Может быть, поэтому мне не приходилось подписывать более подробных характеристик, чем та, которую дал своему разведчику командир 523-го полка подполковник Пильщиков, когда представлял Ануфриева на звание Героя Советского Союза.
В личном деле Митрофана Ануфриева указано: "Имеет пулевое ранение 6.7.41 года. Ожог лица второй степени 30.3.42 года. Осколочное ранение 1.9.44 года. За время боевой работы произвел 310 успешных боевых вылетов на разведку войск противника". 310 боевых вылетов воздушного разведчика - это редкая судьба и долгая боевая жизнь. Чтобы представление о работе летчика-разведчика, которое сложилось у читателя, могло бы опереться на реальную основу, я перечислю только некоторые эпизоды из военной жизни Митрофана Ануфриева.
В ноябре сорок второго года противник укрепился в районе города Юхнов, На Западном фронте шли бои, и роль Юхнова как прифронтового узла, который противник мог использовать для накапливания сил, была очевидной. Но это требовалось подтвердить точными данными разведки. Задание было дано Ануфриеву.
Ануфриев долго летал над районами, примыкающими к Юхнову, но ничего подозрительного не видел. Разведчик был терпелив и вот заметил легкий дымок. Сам по себе этот дымок еще не говорил ни о чем существенном. Это мог быть какой-нибудь костер, могла дымить крестьянская печь, но Ануфриеву показалось, что местоположение дымка меняется. Не быстро, но меняется. Это было странным. Так мог дымить паровоз, но в районе, над которым кружил разведчик, не было железных дорог. Ануфриев находился на большой высоте и, обманув воздушные патрули противника, нырнул в облака, снизился и прошел над лесом. Теперь летчик ясно увидел паровоз, который неторопливо тащил за собой вагонетки.
Так была обнаружена построенная немцами узкоколейка Вязьма - Знаменка Юхнов. По ней противник скрытно перебрасывал к фронту свои войска. После разведки Ануфриева узкоколейка неоднократно подвергалась бомбардировочным ударам нашей авиации.
В июле сорок третьего года Митрофан Ануфриев обнаружил большую колонну противника в районе Жиздра, Щигры. В колонне насчитывалось до 120 машин и бронетранспортеров, которые двигались к Орлу. Фотоснимки подтвердили устное донесение Ануфриева, и в воздух тотчас была поднята большая группа штурмовиков. До Орла колонна гитлеровцев не дошла - "илы" разгромили ее на марше...

# Список заданий
(a) Почему в отрывке о летчике-разведчике Ануфриеве ему показалось странным, что местоположение дымка меняется? Ответьте одним–тремя предложениями.
(b) Напишите, что следует дальше в отрывке о летчике-разведчике Митрофане Ануфриеве, начиная сразу после его последнего предложения.

# Приведенные записи
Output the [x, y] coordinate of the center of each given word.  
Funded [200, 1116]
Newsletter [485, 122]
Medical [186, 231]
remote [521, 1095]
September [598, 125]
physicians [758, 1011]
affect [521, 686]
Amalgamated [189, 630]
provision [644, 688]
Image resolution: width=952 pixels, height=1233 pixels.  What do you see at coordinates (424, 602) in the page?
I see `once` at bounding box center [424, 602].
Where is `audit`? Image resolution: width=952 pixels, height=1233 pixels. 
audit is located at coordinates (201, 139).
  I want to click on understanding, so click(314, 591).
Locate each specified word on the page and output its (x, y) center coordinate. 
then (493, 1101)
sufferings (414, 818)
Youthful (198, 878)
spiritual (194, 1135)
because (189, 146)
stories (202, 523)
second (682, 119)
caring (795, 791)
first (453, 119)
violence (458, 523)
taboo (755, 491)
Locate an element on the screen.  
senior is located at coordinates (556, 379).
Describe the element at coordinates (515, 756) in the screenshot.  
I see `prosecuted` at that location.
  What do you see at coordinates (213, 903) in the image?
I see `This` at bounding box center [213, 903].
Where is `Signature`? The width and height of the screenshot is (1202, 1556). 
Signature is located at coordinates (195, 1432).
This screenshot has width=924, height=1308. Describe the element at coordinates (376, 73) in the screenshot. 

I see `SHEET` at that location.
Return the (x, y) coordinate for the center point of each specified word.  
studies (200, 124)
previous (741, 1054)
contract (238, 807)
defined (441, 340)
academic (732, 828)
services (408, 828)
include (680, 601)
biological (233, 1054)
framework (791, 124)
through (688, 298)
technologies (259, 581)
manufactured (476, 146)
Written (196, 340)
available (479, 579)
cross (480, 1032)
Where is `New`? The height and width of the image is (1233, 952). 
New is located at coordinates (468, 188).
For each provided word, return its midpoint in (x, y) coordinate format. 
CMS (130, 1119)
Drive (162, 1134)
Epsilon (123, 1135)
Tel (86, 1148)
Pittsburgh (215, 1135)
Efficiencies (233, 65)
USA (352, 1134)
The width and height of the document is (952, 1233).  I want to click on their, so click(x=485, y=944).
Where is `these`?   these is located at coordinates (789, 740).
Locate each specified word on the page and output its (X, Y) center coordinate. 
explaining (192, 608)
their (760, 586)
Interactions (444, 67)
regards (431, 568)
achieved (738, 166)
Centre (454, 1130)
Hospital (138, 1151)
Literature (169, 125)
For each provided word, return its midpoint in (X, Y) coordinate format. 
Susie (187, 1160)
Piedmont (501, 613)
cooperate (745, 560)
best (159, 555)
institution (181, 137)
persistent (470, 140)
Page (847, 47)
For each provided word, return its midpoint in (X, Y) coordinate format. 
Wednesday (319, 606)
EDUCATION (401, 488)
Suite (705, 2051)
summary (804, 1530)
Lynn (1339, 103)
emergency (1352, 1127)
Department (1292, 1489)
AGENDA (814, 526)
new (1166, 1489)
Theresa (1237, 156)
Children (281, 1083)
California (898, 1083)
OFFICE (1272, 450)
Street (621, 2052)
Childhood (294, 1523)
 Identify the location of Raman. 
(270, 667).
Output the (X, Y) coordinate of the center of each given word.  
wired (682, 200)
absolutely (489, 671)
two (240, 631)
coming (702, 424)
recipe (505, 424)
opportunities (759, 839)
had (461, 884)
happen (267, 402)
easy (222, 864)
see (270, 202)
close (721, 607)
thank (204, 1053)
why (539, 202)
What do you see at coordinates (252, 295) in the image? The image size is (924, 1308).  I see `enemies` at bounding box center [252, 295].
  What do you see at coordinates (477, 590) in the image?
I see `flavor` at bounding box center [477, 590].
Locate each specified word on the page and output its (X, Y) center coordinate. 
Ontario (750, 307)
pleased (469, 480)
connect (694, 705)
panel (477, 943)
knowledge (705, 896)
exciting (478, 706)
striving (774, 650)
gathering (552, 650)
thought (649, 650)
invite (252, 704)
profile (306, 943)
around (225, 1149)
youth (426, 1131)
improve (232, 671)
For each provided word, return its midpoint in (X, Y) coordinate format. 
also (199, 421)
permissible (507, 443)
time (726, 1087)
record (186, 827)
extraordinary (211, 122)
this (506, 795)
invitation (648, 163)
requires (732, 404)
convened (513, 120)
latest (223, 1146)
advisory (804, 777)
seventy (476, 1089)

# Итоги выполнения
(a) Так мог дымить паровоз, но в районе, над которым кружил разведчик, не было железных дорог.

(b)
В августе сорок третьего года Ануфриев вел разведку вражеских аэродромов в районе Спас-Деменска. В те дни в небе было много истребителей противника, поэтому на разведку наши летчики пошли двумя парами. Над аэродромом Лубинка разведчиков атаковали четыре "фокке-вульфа". По приказанию Ануфриева одна пара вступила с ними в бой. А сам Ануфриев с ведомым продолжал вести разведку. Тогда прямо с аэродрома немцы подняли еще одну пару "фоккеров". Теперь уже все четыре разведчика вынуждены были вести бой. И в этом бою Ануфриев сбил один истребитель, подбил другой. Вторая наша пара тоже сбила один "фокке-вульф". После боя Ануфриев завершил разведку, и вся четверка вернулась на свои аэродром, доставив важные сведения.
22 июня сорок четвертого года Ануфриев вел разведку в районе Орши и наскочил на четверку "мессершмиттов". Умело маневрируя, летчик завершил разведку и начал уходить, но "мессершмитты" пустились в погоню. Разведчик оттянул немцев в глубь нашей территории и прямо над штабом дивизии великолепно провел бой, сбив один "мессер".
Рассказ о Митрофане Ануфриеве должен дать какое-то представление не только о боевой работе этого разведчика, В 523-м полку выросла целая плеяда мастеров воздушной разведки. Это и Сморчков, и товарищи Ануфриева по эскадрилье Сычев, Суслов, Проценко, другие летчики. Отличным воздушным разведчиком был и сам командир полка Константин Пильщиков. Не случайно у многих летчиков этого полка по семь-восемь боевых орденов. Так высоко оценивались их нелегкая и чрезвычайно "неудобная" для врага работа. Полк свой первый боевой орден получил летом сорок четвертого года, а ко дню победы он был уже четырежды орденоносным.
Зимой и весной сорок четвертого года штурмовая и бомбардировочная авиация 1-й воздушной армии наносила удары в основном на богушевском направлении.
Немецкая авиация в ту пору при каждом улучшении погоды пыталась бомбить наши войска, и для нанесения ударов противник использовал бомбардировщики Ю-87 группами - от семи до тридцати пяти самолетов. Однако надежно прикрыть свои бомбардировщики немцы уже не могли, и большинство попыток нанести удар, как правило, заканчивалось неудачно.
Главную же опасность для нас в тот период представляли немецкие охотники. Это были опытные истребители, которые обычно ходили парами, реже - в одиночку. Прячась в облаках, они неожиданно появлялись над нашими аэродромами, делали одну-две атаки и уходили. Аэродромы 303-й дивизии были расположены вдоль линии фронта. Отдельные из них подвергались артиллерийскому обстрелу, настолько близко мы находились от передовых линий противника.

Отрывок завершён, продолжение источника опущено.